In 1977, my husband Merlin and I went on “Allah’s Guided Tour a six-month hitchhiking adventure all around Turkey, through Afghanistan and Iran, into the winter snows near Kashmir and finally arrived in Amritsar, the gateway to India…For another year, we immersed ourselves in this nonlinear wonderland, tasting Sivananda’s yoga, bhajan, the village life, months of yellow-eyed hepatitis (in Rishikesh), Vipassana meditation with Goenka-ji at Igatpuri, waiting for Satya Sai Baba’s darshan in Puttaparthi… Mostly we wandered along the banks of the Ganges and up in the Himalayas, greeting fellow sadhus of every shade.
Towards the end of our year there, we landed in Auroville, an international community in Pondicherry which is devoted to spiritual service. We were touched with the level of creativity we encountered there and the spirit release. The residents seemed to work hard, yet offered the outcome of their labor to God, regardless of gain or loss. We knew it was time to put down roots somewhere, and to begin tending our own literal and figurative garden. Not in India, but somewhere. So in 1979 we returned home, hitchhiking through Khomeini’s Iran, around Afghanistan (a whole ‘other story) to Missoula, Montana.
Fortified with resources on alternative energy and building, we again headed out to find the perfect homestead site. The Ozarks happened to be the first area on our list. I’d never been there, but the land prices listed in Mother Earth News were very intriguing. Merlin got a toothache enroute, so we stopped at a friend’s house in Missouri to find a dentist. Jeannie told me that her neighbor had just mentioned to her that that he might sell his land south of Fayetteville, AR…
We got directions and went right there, bypassing all other leads from our magazines and various friends. I was pulled by some mysterious attraction to this one place.
We stayed at Devil’s Den State Park and wandered the nearby mountainside at Wattle Hollow the next day. By the time we got to the corner of two creeks, Wattle and Lee, we knew we were “home”.

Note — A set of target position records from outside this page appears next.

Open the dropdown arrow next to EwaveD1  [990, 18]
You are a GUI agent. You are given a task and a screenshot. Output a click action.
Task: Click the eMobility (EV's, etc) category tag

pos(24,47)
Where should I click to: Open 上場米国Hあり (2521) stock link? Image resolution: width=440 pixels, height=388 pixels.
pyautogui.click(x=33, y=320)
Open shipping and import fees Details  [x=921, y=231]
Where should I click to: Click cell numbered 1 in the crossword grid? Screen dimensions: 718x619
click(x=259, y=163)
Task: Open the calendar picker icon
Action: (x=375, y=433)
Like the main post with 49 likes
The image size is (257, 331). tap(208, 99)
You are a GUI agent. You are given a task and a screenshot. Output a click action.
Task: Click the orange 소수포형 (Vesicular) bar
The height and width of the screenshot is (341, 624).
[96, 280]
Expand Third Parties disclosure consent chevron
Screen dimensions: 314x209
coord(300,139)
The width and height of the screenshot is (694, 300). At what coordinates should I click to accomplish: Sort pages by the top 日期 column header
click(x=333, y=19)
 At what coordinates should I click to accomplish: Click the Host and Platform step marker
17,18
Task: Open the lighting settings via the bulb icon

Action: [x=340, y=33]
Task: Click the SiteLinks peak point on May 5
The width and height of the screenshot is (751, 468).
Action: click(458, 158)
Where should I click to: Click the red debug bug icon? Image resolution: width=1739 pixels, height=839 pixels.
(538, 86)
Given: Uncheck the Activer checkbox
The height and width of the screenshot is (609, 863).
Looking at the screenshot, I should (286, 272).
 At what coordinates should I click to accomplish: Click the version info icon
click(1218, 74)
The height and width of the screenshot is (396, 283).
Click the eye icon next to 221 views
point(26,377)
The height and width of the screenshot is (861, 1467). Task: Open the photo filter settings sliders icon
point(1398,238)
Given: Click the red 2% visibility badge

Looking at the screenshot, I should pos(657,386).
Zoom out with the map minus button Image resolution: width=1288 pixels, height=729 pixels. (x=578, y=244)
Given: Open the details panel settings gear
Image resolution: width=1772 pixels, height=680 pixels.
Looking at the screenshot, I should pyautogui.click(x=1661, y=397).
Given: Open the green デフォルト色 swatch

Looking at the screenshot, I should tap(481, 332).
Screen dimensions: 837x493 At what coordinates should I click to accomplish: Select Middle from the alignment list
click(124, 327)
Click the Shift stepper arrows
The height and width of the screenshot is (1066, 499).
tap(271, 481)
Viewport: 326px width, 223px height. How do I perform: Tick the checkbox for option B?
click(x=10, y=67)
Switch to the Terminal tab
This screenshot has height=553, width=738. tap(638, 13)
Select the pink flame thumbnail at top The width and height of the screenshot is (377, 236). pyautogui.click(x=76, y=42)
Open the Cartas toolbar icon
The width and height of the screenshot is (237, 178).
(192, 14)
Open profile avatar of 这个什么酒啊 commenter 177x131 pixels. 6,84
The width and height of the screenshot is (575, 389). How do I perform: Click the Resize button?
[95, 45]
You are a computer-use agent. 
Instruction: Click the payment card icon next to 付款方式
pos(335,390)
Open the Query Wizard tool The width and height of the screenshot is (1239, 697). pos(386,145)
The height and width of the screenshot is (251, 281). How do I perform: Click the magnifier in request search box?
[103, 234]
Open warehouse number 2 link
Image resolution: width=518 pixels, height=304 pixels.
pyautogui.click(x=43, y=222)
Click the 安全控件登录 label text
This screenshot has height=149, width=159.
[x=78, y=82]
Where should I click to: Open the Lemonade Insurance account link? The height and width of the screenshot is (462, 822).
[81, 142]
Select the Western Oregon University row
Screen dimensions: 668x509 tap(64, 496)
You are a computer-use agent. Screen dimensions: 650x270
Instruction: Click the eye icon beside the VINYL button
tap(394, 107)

It had none of the precise specifications on our list. We called the owner Jim Kidd. He said, ” I mentioned to one person, once, that I might sell my land, and you are calling to buy it ?!!”
Yupp, we said, and put up a mailbox and a tent that day. Dug a latrine and erected a compost bin the second day. Cut some Locust trees and scraped off the bark for the beginnings of our post and beam home that week… A couple of rookies in the woods. We were astounded by the deafening nighttime chorus of the tree and pond frogs, cicadas, and made a tape to send home to our friends in Montana. Eventually, we got a rototiller through the Star Shopper that Merlin converted into a generator, for electricity.
That was in 1980
The adventure goes on and on. We learned to find consensus , to work very hard, to be patient and forgiving and resourceful. We learned to return to love, over and over. Merlin died of cancer on the winter solstice, 1985, after eighteen months of healing efforts. He died at home with me, in a peaceful and sacred passage…the experience was simultaneously my greatest lesson, healing and blessing. I was given a song to sing to him on his journey out of the body, and have shared it with others and sing it to my own heart to this day.
I had already returned to school for a counseling degree, and went on to become a therapist (LPC). After working with Hospice and in practice as a grief therapist for ten years in Fayetteville, I began to feel my path shifting, along with the dissolution of a second marriage. I wanted to be on the land, wanted the healing work to be done with the natural sights and sounds, smells and textural delights of Wattle Hollow. So Wattle slowly took on another life as a retreat center, in the late 80’s.
The first several retreats were called “Gathering the Threads”, for survivors of childhood abuse, employing psychodrama, artwork and journalizing.
Ensuing years saw chi gung, tai chi, yoga, and holotropic breathwork unfold in the classroom overlooking the pond and mountains, while facilities grew all around it.
More recently, the focus has been yoga, vipassana meditation and dance, as well as a sanctuary for individual retreatants. Teachers come from all over the country to conduct weekend workshops, and I also teach what I love most : meditation, yoga, dance and combinations thereof. And once a year, Wattle closes to visitors, for a least 40 days of silent solo introspection, while I clean out my own “closets” of accumulated stuff.
Reaching inward in a safe place, creates an opportunity for us to become sane and present. With the security of knowing who we are, we can befriend the land and each other. It is an experience in being and having enough, here and now.